Шрифт:
Интервал:
Закладка:
На дне океанов, на многокилометровой глубине, есть места, куда никогда не заглядывает солнце. Но жизнь существует и там. Уродливые безглазые твари жрут там себе подобных и рожают детенышей – таких же уродливых и безглазых. Ленинградский андеграунд чем-то напоминал этот безжалостный мир.
Известный поэт Владимир Швейгольц часто беседовал с подружкой о загробном блаженстве. Подружке наконец захотелось испытать это блаженство на себе. Она попросила поэта убить ее. Тот не смог отказать возлюбленной. Объяснив, в чем дело, Швейгольц выпросил у кого-то из знакомых ключи от пустующей дачи. Парочка уединилась, и Владимир перепилил улыбающейся подруге горло. Попала ли она в рай – неизвестно. Известно, что Швейгольц надолго попал в тюрьму.

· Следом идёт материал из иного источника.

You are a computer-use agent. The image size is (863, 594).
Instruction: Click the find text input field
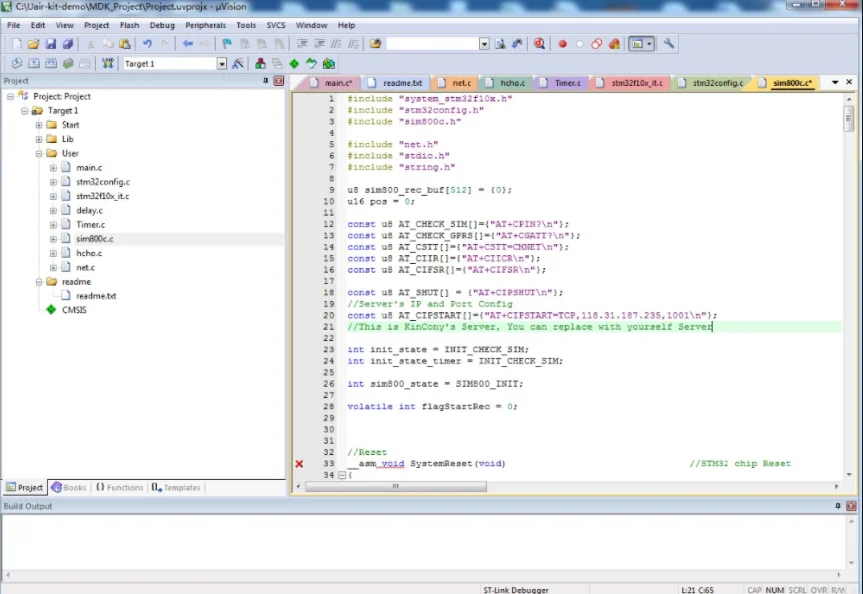(431, 44)
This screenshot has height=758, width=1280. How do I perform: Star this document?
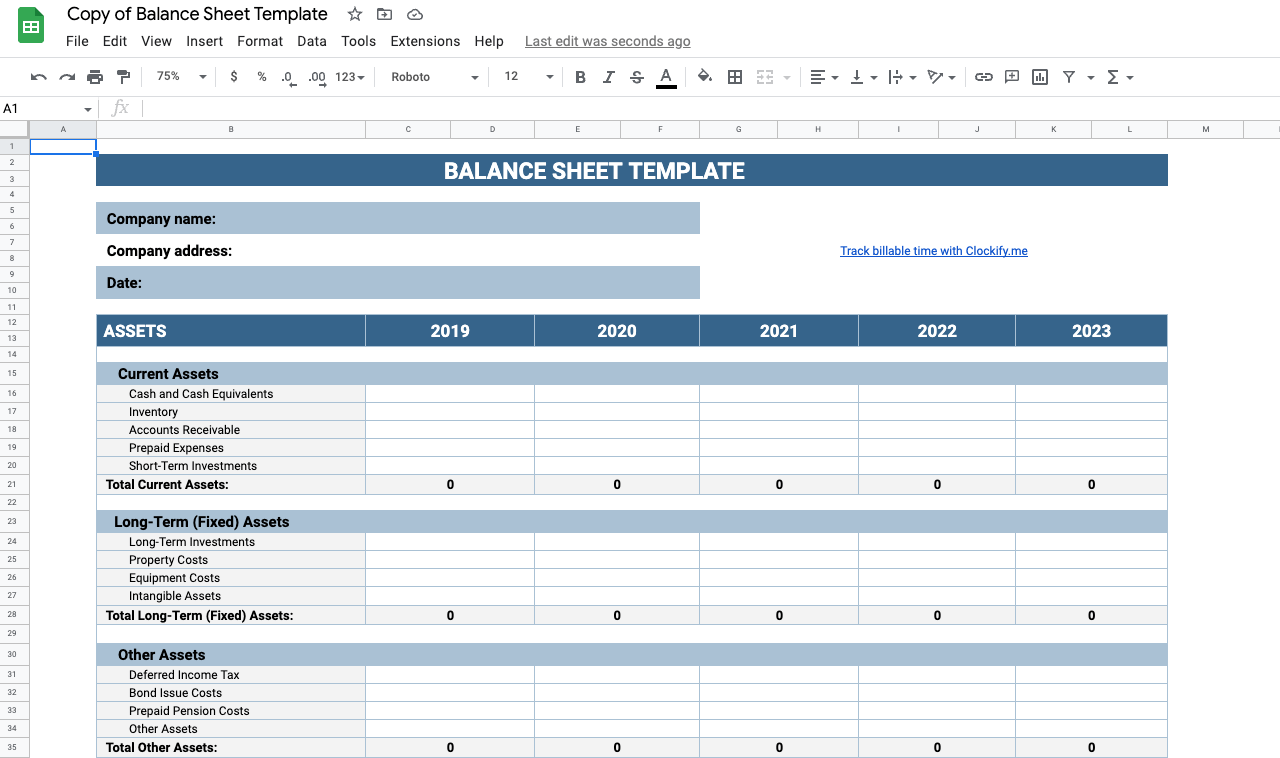coord(355,14)
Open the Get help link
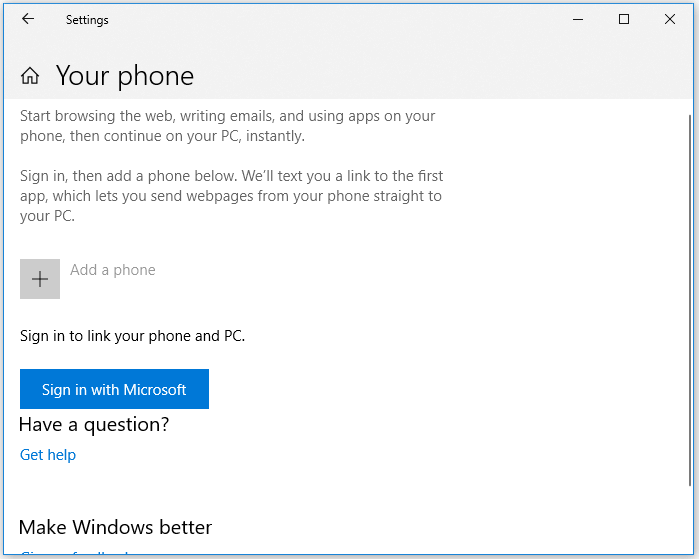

Из людей, которые начинали в Ленинграде подпольную культуру, до сорока лет дожили единицы. Кладбища не вмещали тех, кто решил сделать карьеру художника в моем городе.
Наутро после предыдущего вечера руки дрожали так, что о занятиях живописью речь уже не шла. Поэтому питие водки начиналось с утренней зарей. Начиналось с утренней зарей и продолжалось до зари вечерней. И уж к этому-то времени все раскручивалось по-настоящему!
К следующему утру выяснялось, что ночью кто-то убит током… Кто-то повесился… Кто-то обнаружен на дороге, расплющенный грузовиком… Кто-то, как подлинный рок-н-ролльщик, захлебнулся рвотой… Чье-то сердце, не выдержав, взорвалось… Вздохнув, выжившие брались за то же самое.
Пить в грязных мастерских было скучно, а дома, в коммунальных квартирах, – неудобно. Поэтому художники очень любили пить, сидя на мокрых петербургских крышах. Затащить на крышу ящик портвейна, выпить его весь, ощутить, что теперь ты не в состоянии даже подняться на ноги… и именно в этом состоянии пойти гулять по скользким наклонным поверхностям.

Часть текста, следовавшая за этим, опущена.